■ What you are asked to do ■
Run through the records and, wherever a line holds the word "agent", return that line.

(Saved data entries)
Segment Open

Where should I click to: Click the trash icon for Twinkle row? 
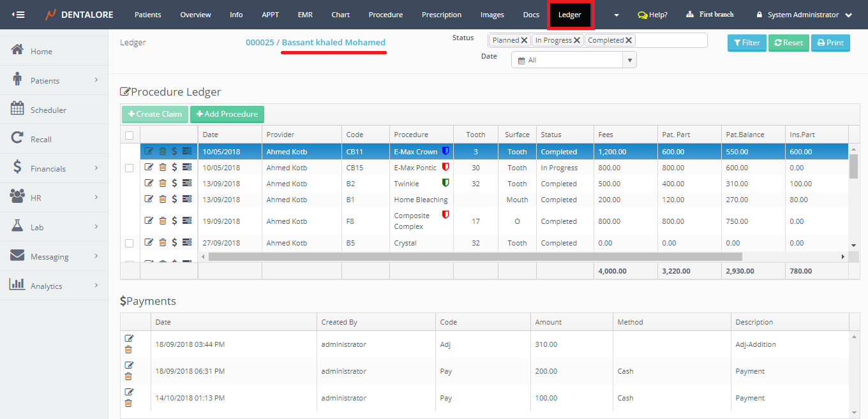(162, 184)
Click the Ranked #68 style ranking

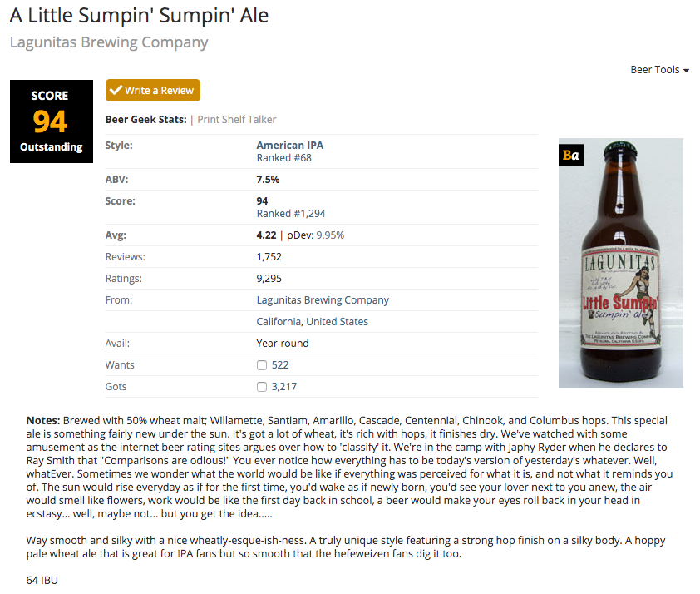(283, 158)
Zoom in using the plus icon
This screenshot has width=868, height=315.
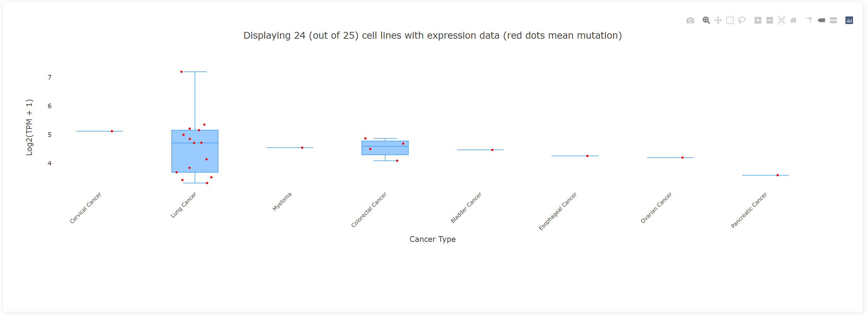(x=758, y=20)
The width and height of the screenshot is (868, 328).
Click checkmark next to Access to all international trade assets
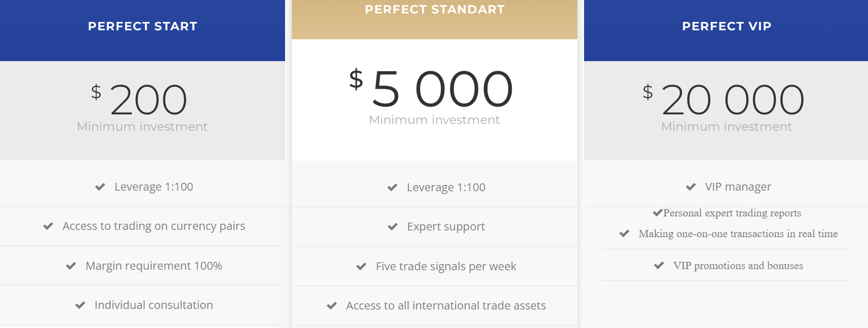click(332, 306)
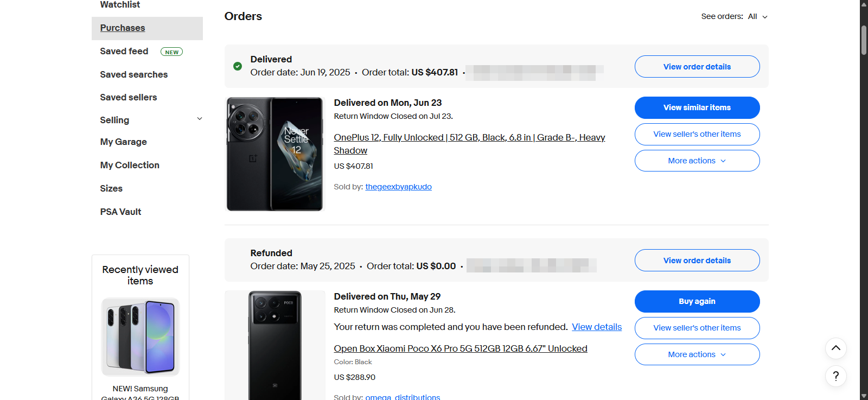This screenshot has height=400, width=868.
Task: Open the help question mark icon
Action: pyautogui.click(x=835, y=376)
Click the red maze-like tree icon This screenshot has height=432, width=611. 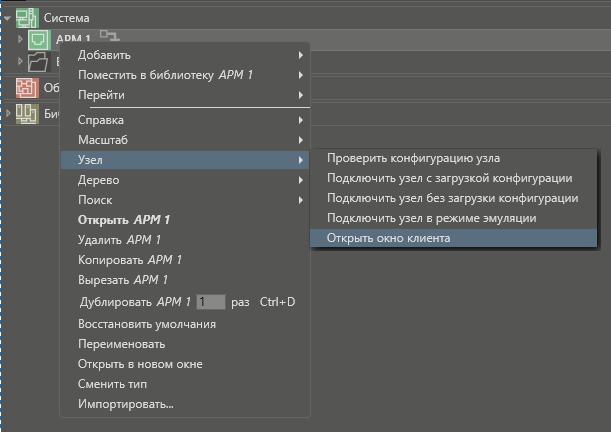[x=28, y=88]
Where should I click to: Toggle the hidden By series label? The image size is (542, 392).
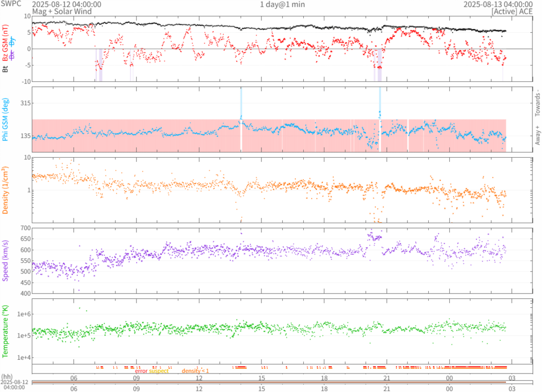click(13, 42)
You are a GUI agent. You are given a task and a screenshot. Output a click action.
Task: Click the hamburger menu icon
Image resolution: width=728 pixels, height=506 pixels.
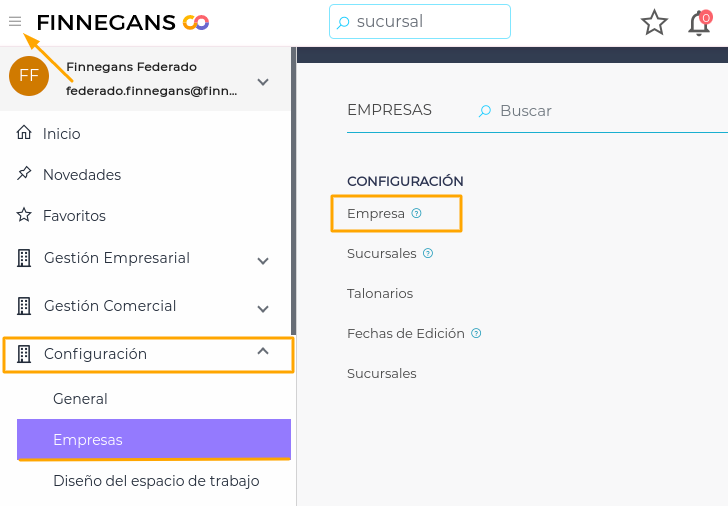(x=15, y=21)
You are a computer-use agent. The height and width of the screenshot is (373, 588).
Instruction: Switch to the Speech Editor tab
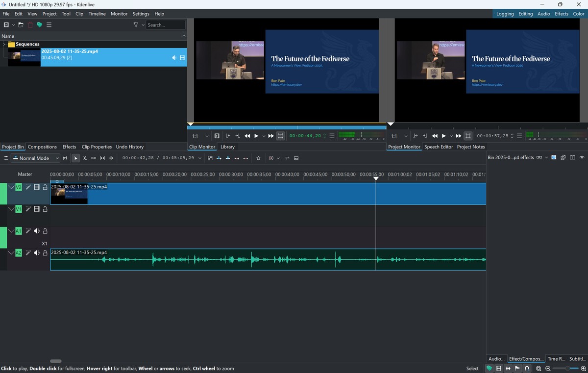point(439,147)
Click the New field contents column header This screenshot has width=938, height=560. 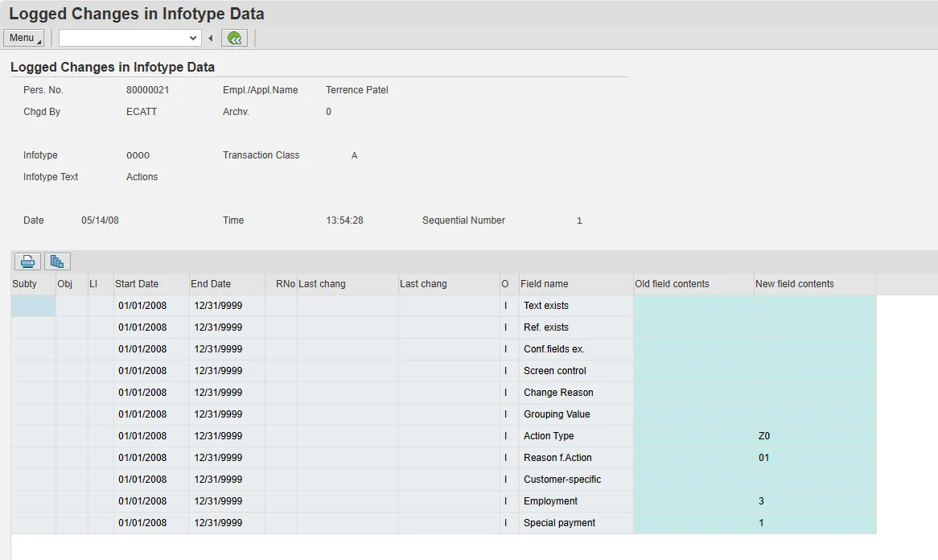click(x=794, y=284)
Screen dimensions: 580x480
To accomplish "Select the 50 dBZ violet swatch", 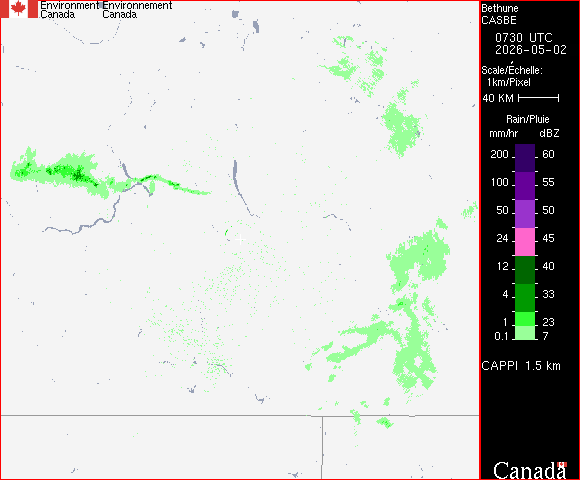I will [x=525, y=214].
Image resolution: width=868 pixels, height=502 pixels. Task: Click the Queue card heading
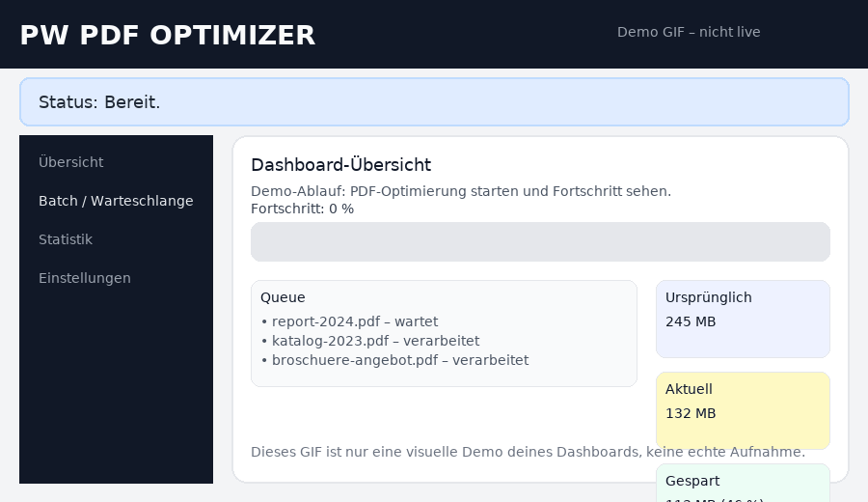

Segment Closed

■ Response box ■
You are a GUI agent. You are given a task and a screenshot. Output a click action.
You are a computer-use agent. The height and width of the screenshot is (373, 588).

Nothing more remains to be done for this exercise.